■ **WRITTEN TASK**
Please pull out every line of text from the entries below word for word, leaving the pictures out of your answer.

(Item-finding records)
* * *

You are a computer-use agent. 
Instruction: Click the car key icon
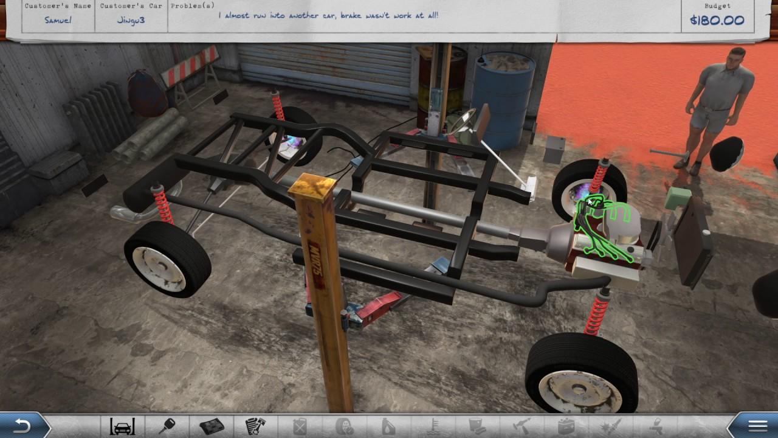[167, 426]
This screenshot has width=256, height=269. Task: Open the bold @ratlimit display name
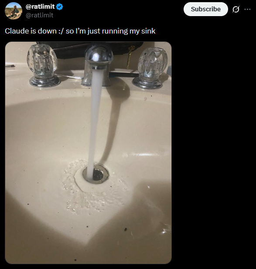(x=40, y=7)
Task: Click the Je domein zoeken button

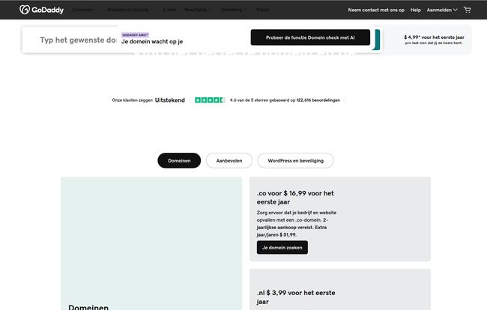Action: [x=282, y=247]
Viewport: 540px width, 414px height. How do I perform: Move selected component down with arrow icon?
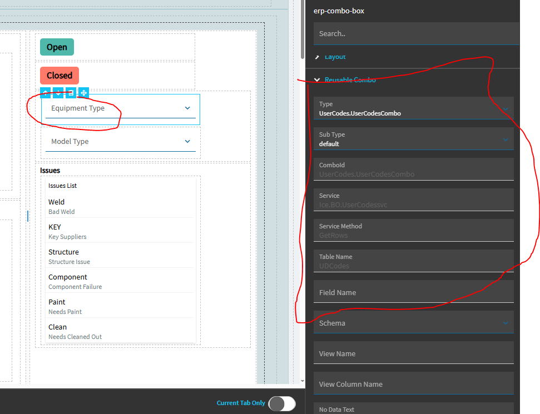pyautogui.click(x=58, y=93)
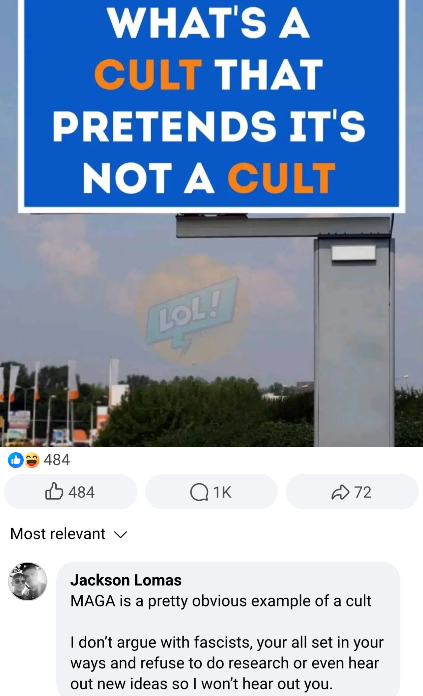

* * *

■ **FINISHED EXERCISE**
You are a computer-use agent. 
Instruction: Click the car key icon
[167, 426]
This screenshot has width=256, height=269. Task: Open the bold @ratlimit display name
(x=40, y=7)
Task: Click the Je domein zoeken button

Action: [x=282, y=247]
Viewport: 540px width, 414px height. How do I perform: Move selected component down with arrow icon?
pyautogui.click(x=58, y=93)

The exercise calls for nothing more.